Cette barque, en effet, c’est la jeune Église, celle des chrétiens de Rome et les barques qui accompagne celle de l’Évangile, ce sont les églises sœurs qui, ensemble, n’en font qu’une, l’Église du Christ. Cette église est assaillie par la tempête des persécutions. Pierre rappelle aux chrétiens que, même si Dieu semble absent, il les garde et les conduit. Jésus est bien présent, même lorsque leur foi est mise à l’épreuve par les assauts de l’Adversaire. » La puissance de la mort ne prévaudra pas sur l’Église » avait dit Jésus à Pierre.
Pour celui-ci aussi, le passage sur l’autre rive auquel Jésus engage ses disciples, c’est la mission auprès des païens. Les nations doivent passer des ténèbres à la lumière, de la mort à la vie. Et cet apostolat ne va pas sans souffrances. Mais Jésus, le premier, les a traversées et entraîne ses témoins à sa suite.
C’est grâce à la prédication des apôtres que nous-mêmes avons reçu la lumière de la foi et la vie du Ressuscité. Nous sommes embarqués à la suite des générations de croyants qui nous ont précédés. Comme eux, nous connaissons des épreuves. L’Église continue d’affronter des tempêtes : attaques externes ou secousses internes. Aujourd’hui comme hier, sévissent des persécutions. L’inquiétude nous prend devant l’affaiblissement de la foi, la baisse de la pratique religieuse, le manque de vocations ou encore devant les scandales et les divisions entre chrétiens.
Pourtant, malgré ces crises, la vie se manifeste toujours de façon inattendue. Une fois semée, la parole de Dieu germe et grandit. Partout, des chrétiens témoignent de leur foi et manifestent l’amour de Dieu en se donnant au service des pauvres et des souffrants.
Que ce soit ecclésiastiquement ou personnellement, Jésus vient réveiller notre foi en donnant l’exemple de son abandon au Père. Il veille sur le Royaume en croissance et nous garde dans les épreuves qui surviennent pour nous faire croître dans la foi.
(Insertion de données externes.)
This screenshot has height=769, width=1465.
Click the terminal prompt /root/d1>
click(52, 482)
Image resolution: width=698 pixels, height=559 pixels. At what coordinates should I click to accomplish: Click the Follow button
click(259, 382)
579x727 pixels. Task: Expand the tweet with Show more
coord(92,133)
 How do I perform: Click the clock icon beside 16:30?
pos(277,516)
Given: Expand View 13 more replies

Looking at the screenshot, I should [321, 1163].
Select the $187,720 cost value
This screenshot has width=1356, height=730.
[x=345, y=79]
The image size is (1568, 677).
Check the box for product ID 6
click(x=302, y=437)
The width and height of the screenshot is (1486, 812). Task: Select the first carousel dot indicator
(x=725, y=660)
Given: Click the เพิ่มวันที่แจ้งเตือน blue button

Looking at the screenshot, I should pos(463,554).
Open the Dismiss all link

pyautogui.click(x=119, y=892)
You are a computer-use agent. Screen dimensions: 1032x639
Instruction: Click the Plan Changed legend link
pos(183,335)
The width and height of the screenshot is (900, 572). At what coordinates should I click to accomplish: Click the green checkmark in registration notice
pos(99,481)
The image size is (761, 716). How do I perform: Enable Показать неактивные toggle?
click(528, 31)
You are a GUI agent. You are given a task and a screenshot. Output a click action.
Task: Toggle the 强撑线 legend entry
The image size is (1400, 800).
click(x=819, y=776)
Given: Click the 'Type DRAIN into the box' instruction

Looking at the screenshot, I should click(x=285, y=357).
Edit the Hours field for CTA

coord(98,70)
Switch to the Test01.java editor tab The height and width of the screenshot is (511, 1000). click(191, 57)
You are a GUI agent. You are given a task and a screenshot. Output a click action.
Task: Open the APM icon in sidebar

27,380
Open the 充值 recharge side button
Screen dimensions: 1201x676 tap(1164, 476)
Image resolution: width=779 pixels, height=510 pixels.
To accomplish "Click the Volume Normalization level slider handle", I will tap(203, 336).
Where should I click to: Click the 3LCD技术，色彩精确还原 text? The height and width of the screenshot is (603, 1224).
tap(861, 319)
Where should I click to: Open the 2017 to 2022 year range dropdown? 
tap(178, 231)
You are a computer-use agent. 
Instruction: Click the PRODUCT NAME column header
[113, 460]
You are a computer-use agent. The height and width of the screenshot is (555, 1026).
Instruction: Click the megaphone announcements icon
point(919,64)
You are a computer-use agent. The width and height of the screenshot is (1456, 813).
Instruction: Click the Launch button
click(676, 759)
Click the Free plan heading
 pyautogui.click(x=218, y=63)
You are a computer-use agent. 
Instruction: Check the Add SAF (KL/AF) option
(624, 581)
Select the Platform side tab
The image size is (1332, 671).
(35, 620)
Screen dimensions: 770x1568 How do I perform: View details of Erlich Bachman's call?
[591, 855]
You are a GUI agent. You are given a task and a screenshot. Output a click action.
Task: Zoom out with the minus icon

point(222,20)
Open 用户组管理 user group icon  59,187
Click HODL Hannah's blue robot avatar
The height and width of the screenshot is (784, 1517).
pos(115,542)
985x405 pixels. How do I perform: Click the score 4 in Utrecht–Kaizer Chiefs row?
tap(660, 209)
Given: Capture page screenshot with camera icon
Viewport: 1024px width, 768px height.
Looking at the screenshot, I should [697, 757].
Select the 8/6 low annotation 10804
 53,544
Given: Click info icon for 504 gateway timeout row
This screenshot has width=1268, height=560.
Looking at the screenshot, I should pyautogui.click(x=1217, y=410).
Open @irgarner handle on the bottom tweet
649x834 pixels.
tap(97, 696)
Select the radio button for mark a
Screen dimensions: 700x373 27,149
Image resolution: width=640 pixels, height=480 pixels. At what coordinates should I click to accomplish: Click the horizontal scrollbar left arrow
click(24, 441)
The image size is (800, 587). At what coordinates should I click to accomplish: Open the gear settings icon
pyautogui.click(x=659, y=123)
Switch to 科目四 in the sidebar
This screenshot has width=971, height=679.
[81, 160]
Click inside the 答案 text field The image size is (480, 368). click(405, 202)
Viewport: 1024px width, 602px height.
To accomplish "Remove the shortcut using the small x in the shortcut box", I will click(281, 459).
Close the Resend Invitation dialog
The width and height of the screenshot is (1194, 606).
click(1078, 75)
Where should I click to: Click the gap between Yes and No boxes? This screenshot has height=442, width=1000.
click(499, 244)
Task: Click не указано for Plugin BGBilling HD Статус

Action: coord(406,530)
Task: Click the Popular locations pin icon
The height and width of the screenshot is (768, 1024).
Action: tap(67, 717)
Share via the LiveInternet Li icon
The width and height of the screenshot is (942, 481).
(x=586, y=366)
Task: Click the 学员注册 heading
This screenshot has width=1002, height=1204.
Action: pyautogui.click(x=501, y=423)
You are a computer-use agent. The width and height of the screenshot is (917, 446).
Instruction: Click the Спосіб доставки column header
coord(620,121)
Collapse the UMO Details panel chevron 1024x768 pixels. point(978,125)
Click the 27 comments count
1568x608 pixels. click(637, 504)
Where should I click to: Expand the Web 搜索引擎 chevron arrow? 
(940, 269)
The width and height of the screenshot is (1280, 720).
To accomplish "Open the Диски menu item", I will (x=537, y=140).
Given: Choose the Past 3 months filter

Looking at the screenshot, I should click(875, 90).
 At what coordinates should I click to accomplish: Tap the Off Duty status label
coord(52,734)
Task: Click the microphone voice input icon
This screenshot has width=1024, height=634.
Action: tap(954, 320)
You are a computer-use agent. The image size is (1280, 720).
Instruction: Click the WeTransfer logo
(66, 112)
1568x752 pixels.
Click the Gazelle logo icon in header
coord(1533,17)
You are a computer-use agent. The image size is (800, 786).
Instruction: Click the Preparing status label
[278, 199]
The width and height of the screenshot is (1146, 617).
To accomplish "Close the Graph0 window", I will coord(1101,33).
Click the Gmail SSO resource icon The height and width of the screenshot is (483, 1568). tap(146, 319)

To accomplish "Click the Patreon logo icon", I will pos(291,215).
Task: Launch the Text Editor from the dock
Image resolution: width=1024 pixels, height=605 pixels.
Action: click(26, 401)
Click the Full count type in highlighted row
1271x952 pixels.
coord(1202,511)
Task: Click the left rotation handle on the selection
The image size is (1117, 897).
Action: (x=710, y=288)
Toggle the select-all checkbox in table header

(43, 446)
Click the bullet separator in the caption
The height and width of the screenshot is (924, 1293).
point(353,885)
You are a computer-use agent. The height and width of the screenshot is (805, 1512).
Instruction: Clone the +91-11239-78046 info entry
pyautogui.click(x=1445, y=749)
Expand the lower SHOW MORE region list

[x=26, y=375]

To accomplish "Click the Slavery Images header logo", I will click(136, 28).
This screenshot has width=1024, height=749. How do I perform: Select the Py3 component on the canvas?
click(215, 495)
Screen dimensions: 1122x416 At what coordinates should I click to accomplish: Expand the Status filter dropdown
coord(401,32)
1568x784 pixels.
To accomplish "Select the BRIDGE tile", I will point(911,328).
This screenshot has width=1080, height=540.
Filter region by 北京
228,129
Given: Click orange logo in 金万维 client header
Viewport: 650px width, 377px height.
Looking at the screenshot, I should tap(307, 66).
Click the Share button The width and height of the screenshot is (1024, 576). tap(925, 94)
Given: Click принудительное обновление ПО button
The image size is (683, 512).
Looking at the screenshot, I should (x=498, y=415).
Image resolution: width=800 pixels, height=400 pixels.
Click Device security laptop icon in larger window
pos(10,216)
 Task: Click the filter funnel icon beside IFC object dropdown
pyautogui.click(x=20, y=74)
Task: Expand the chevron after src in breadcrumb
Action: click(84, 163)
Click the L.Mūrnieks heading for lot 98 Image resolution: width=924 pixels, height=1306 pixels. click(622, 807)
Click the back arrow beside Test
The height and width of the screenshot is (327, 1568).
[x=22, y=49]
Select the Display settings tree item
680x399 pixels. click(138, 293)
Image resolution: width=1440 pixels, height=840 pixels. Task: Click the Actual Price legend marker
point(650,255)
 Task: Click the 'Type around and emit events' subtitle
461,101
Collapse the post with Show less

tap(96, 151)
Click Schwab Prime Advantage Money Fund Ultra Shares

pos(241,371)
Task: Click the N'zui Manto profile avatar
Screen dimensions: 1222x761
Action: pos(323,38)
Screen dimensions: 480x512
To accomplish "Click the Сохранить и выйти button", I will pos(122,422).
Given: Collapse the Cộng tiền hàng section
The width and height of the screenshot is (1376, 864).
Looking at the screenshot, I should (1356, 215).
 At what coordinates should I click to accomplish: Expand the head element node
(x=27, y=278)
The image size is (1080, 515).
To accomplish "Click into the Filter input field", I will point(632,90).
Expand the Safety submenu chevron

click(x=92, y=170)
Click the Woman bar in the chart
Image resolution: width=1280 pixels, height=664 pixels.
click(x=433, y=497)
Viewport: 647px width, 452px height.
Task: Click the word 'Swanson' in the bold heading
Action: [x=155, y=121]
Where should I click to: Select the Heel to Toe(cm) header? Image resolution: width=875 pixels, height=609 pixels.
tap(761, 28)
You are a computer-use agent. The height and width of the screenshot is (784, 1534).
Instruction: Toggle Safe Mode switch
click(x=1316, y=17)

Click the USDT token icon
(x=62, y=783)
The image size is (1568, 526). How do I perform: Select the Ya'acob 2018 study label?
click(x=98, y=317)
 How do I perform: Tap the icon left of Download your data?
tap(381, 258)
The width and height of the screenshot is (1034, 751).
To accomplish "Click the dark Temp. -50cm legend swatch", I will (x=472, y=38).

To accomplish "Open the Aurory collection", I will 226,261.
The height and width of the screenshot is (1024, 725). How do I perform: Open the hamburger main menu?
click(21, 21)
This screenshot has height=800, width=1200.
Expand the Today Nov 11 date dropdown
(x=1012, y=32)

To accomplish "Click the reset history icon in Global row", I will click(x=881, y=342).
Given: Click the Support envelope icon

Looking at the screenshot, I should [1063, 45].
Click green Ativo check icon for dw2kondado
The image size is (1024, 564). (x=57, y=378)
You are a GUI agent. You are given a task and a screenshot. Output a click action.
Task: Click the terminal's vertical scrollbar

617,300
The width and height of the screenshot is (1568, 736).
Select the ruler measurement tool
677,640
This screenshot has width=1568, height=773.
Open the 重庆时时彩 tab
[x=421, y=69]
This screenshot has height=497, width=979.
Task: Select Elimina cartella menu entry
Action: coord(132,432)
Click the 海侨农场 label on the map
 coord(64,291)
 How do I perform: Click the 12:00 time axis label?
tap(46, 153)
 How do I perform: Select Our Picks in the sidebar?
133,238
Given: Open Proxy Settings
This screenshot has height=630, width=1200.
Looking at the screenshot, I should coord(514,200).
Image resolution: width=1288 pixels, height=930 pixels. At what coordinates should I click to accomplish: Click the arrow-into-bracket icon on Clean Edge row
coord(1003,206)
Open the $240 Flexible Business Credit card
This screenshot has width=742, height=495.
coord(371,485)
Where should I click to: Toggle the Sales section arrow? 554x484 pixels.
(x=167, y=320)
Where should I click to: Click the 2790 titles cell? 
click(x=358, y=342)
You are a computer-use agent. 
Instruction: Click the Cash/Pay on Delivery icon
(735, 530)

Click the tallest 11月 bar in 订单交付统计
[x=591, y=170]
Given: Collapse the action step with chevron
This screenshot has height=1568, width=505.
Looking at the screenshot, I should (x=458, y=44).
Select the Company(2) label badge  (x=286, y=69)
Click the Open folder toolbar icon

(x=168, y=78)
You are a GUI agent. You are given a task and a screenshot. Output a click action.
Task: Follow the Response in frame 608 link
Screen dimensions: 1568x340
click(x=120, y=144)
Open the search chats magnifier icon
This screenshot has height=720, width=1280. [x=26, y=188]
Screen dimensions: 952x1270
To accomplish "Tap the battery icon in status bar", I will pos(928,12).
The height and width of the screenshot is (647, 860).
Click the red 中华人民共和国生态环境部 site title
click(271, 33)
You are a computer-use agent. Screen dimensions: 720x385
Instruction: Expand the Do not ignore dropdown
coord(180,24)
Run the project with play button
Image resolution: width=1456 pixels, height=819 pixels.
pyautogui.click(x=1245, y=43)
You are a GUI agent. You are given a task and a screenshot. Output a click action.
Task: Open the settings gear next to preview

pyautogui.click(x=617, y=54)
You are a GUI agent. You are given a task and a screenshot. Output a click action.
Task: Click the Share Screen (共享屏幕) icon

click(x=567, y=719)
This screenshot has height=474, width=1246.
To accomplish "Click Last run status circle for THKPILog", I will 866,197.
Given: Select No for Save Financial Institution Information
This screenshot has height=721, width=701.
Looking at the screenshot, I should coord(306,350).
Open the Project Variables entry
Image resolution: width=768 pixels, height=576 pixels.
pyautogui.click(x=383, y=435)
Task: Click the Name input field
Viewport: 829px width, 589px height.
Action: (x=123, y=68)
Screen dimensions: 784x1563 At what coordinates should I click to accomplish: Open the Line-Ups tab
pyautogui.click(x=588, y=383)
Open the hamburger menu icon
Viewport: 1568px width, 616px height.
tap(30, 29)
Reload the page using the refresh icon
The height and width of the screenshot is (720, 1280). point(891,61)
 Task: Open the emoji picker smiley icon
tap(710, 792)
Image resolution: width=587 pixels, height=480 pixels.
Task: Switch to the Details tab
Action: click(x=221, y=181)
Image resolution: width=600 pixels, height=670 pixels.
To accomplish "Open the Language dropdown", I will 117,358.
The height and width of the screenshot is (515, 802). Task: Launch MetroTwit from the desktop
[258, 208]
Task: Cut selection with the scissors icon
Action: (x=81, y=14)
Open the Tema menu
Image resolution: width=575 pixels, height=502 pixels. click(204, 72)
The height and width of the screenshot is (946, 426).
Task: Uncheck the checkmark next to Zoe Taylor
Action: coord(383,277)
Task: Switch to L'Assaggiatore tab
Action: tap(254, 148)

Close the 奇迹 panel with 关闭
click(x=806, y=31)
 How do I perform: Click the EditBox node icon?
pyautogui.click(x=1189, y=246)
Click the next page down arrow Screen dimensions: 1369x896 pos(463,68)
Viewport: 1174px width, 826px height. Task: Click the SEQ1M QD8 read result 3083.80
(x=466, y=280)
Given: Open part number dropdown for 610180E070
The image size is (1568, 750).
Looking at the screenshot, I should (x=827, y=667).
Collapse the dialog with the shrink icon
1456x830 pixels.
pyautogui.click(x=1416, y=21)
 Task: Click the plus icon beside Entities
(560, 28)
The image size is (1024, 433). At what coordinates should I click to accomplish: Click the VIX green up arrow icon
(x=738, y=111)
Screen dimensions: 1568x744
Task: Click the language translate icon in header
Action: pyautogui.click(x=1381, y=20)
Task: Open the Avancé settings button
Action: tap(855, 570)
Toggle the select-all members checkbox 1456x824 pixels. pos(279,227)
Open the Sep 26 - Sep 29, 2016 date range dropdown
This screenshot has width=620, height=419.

Les disciples ont offert leur vie à Jésus par amour pour Lui. Ils l’ont suivi sur l’autre rive. Le baptême nous fait passer de la mort à la vie, mais la traversée se poursuit chaque jour. Saint Paul nous rappelle qu’il s’agit d’un chemin de conversion. Suivre le Christ, c’est quitter la vie selon le monde pour vivre selon l’Esprit. Le Chrétien ne vit plus centré sur lui-même, prisonnier du péché. Il est une créature nouvelle et appartient au Christ qui se donne à nous. C’est ce mystère que nous célébrons dans l’Eucharistie.